Question 5. State the co-ordinates of the following points under reflection in origin:
(i) (-2, -4)
(ii) (-2, 7)
(iii) (0, 0)
Solution:

(i) (-2, -4)
Co-ordinate of reflection in origin is (2, 4).
(ii) (-2, 7)
Co-ordinate of reflection in origin is (2, -7).
(iii) (0, 0)
Co-ordinate of reflection in origin is (0, 0).

Question 6. State the co-ordinates of the following points under reflection in the line x = 0:
(i) (-6, 4)
(ii) (0, 5)
(iii) (3, -4)
Solution:

(i) (-6, 4)
Co-ordinate of reflection in the line x = 0 is (6, 4).
(ii) (0, 5)
Co-ordinate of reflection in the line x = 0 is (0, 5).
(iii) (3, -4)
Co-ordinate of reflection in the line x = 0 is (-3, -4).

Question 7. State the co-ordinates of the following points under reflection in the line y = 0:
(i) (-3, 0)
(ii) (8, -5)
(iii) (-1, -3)
Solution:

(i) (-3, 0)
Co-ordinate of reflection in the line y = 0 is (-3, 0).
(ii) (8, -5)
The co-ordinate of reflection in the line y = 0 is (8, 5).
(iii) (-1, -3)
The co-ordinate of reflection in the line y = 0 is (-1, 3).

Question 8. A point P is reflected in the x-axis. Co-ordinates of its image are (-4, 5).
(i) Find the co-ordinates of P.
(ii) Find the co-ordinates of the image of P under reflection in the y-axis.
Solution:

(i) It is given that, the co-ordinates of image are (-4, 5)
Here, co-ordinates of P are (-4, -5).
(ii) Co-ordinates of reflection in the y-axis (4, -5).

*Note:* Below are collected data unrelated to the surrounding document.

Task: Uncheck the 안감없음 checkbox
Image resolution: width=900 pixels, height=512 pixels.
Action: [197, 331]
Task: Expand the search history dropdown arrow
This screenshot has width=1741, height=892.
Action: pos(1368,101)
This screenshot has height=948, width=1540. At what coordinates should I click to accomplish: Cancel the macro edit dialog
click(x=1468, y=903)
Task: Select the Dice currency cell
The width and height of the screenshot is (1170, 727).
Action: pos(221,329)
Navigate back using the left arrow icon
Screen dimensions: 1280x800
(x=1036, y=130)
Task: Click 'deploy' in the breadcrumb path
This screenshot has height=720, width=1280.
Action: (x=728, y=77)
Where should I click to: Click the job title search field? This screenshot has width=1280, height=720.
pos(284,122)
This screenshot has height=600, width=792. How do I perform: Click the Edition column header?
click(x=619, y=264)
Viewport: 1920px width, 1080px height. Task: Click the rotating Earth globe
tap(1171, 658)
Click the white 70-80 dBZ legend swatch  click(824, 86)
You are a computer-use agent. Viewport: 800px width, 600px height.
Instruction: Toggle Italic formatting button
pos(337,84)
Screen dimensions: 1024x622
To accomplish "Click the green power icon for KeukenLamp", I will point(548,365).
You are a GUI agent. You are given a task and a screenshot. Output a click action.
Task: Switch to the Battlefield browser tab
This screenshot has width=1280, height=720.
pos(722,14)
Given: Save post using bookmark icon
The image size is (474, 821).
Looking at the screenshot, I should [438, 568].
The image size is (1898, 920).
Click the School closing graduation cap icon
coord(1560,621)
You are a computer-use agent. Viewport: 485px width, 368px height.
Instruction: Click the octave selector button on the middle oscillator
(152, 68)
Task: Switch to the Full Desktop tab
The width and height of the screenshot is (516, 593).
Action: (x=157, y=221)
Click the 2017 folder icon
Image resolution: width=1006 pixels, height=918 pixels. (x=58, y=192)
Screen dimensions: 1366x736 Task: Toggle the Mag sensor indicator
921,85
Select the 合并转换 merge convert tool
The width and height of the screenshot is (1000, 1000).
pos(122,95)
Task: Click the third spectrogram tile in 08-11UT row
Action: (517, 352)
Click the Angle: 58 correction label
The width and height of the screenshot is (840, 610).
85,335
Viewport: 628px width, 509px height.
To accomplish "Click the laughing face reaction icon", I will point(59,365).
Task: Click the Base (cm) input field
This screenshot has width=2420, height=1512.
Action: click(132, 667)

Question 9. A point P is reflected in the origin. Co-ordinates of its image are (-2, 7).
(i) Find the co-ordinates of P.
(ii) Find the co-ordinates of the image of P under reflection in the x-axis.
Solution:

(i) It is given that, the co-ordinates of its image are (-2, 7)
Here, co-ordinates of P are (2, -7).
(ii) Co-ordinates of reflection in the x-axis (2, 7).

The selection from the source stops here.